Problem statement: Would you please return the data below verbatim, without its pictures?

+++ Study material

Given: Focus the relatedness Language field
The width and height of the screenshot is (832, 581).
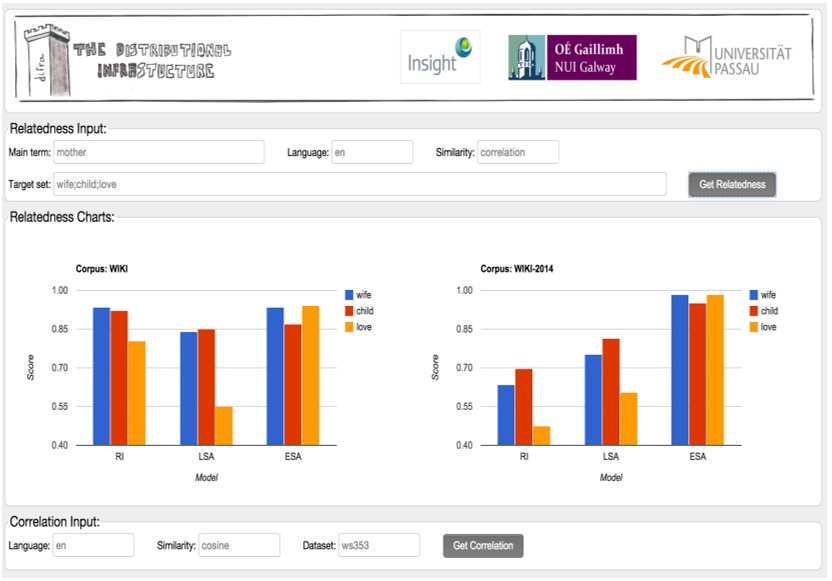Looking at the screenshot, I should coord(372,152).
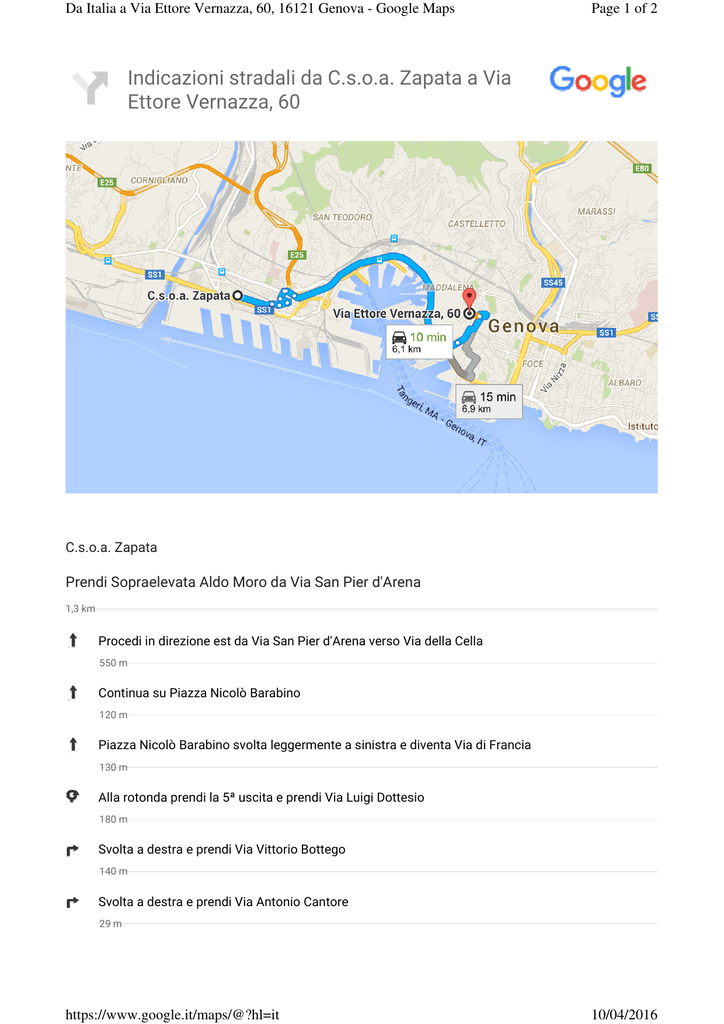Click the car icon in the 15 min box
The height and width of the screenshot is (1024, 724).
coord(469,397)
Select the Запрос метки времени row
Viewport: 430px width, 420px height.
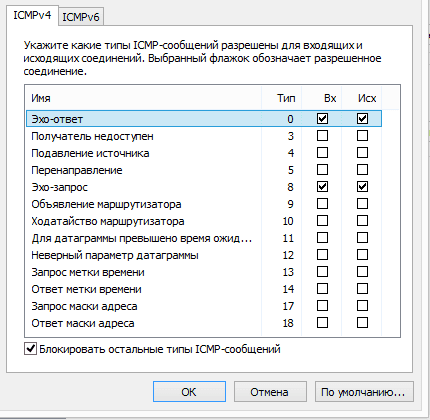tap(204, 272)
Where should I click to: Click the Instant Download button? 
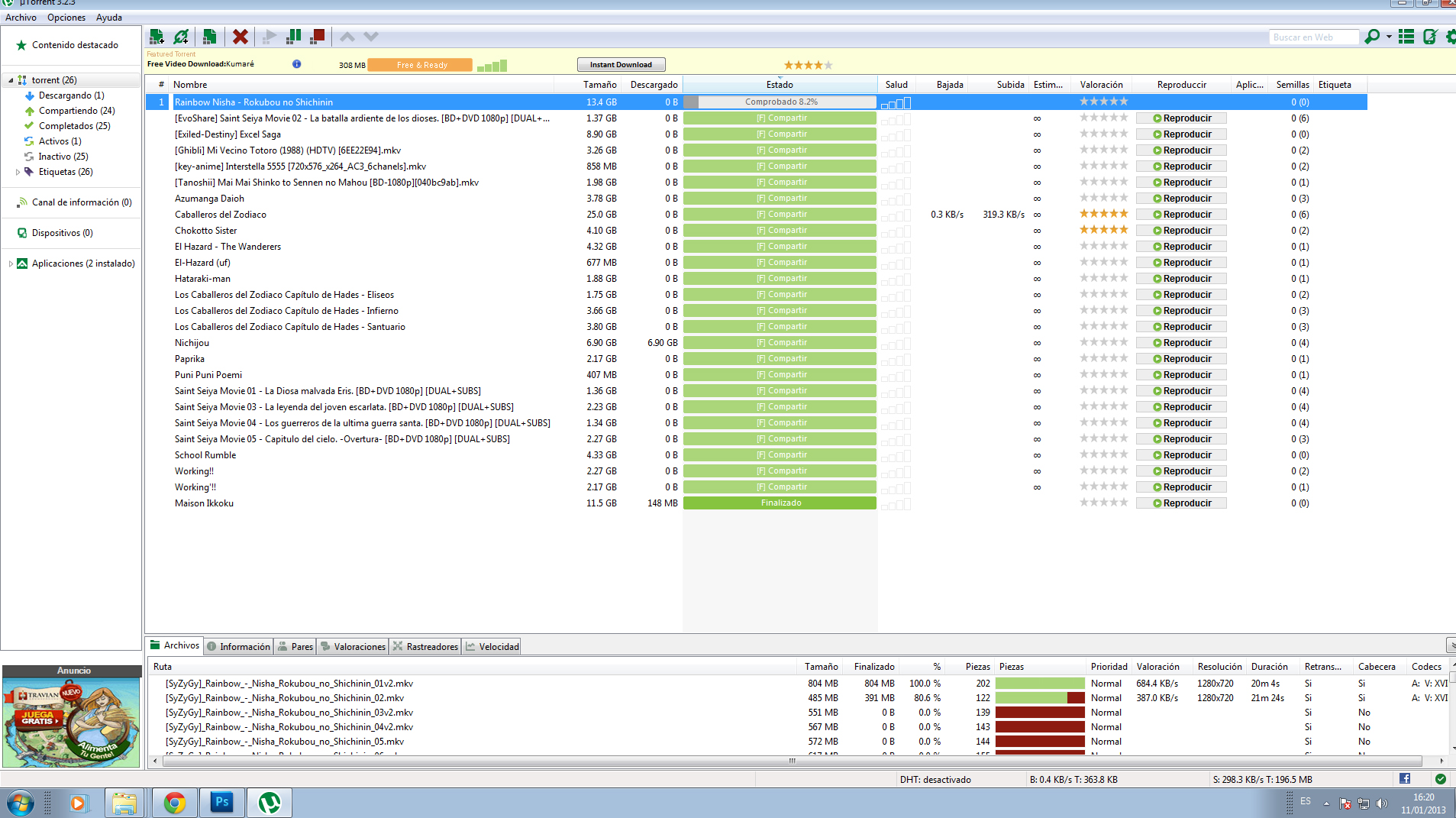(x=621, y=65)
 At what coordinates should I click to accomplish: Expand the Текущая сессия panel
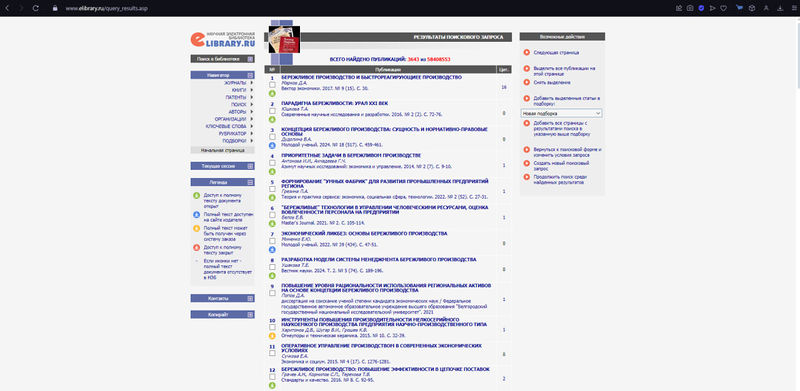point(250,166)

++++++

Solved problem:
Given: Focus the relatedness Language field
The width and height of the screenshot is (832, 581).
Looking at the screenshot, I should coord(372,152).
Click the car icon in the 15 min box
The height and width of the screenshot is (1024, 724).
coord(469,397)
Select the Запрос метки времени row
Viewport: 430px width, 420px height.
tap(204, 272)
Where should I click to: Click the Instant Download button? 
(x=621, y=65)
 At what coordinates should I click to accomplish: Expand the Текущая сессия panel
point(250,166)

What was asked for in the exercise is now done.